**EXCERPT PROVIDED**
○ ○ ○

Poznámka: rozhovor je v anglickom jazyku
Interview Filip Polomský by Robert McLean from thePrime, real estate and investment news portal covering the Czech Republic, Slovakia and the region.
It’s now been two years since MVGM took over JLL’s European property management division. That means in view of the Covid-19 pandemic calendar, the company has had a true trial-by-fire introduction – especially in Central Europe. MVGM was already active in the Netherlands and Germany back in 2019. In Slovakia (as elsewhere), the transaction resulted in a smooth of employees from JLL’s to MVGM’s payroll.
Otherwise, says director Filip Polomský, his team simply didn’t even have to change locations since most work on location with customers. “Currently we manage more than 550,000 sqm in Slovakia for all kinds of commercial premises in a total value exceeding €700 million,” says Polomský. More recently, the company (which now numbers 24) began offering facility management services and by November had expanded its portfolio to almost 200,000 sqm.
As in other countries, Polomský says Slovakia’s industrial sector came through the storm of the pandemic better than other commercial sectors. “Even now, there are developers that are really buying any land that’s available at almost any price,” he says. While the global chip shortage has hit the output of the automobile sector, so far none of the assets MVGM is involved in has seen any negative impact on collections.

○ ○ ○

**WORK REQUIRED**
Reproduce the part of the interview that opens with the words containing "Poznámka: rozhovor je" and closes with "and the region.". Rely only on the interview above.

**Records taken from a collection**
○ ○ ○

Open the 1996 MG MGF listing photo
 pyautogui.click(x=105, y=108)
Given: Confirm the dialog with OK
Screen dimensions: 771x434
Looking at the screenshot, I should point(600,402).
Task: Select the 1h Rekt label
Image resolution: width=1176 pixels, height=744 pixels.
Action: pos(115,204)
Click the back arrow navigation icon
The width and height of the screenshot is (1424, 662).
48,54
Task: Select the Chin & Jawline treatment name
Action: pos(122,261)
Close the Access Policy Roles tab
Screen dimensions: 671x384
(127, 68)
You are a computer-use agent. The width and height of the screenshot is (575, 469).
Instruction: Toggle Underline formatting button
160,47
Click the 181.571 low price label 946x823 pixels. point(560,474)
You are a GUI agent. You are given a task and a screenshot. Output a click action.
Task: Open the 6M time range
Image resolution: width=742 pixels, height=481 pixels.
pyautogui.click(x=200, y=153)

○ ○ ○

**SOLVED PROBLEM**
Poznámka: rozhovor je v anglickom jazyku
Interview Filip Polomský by Robert McLean from thePrime, real estate and investment news portal covering the Czech Republic, Slovakia and the region.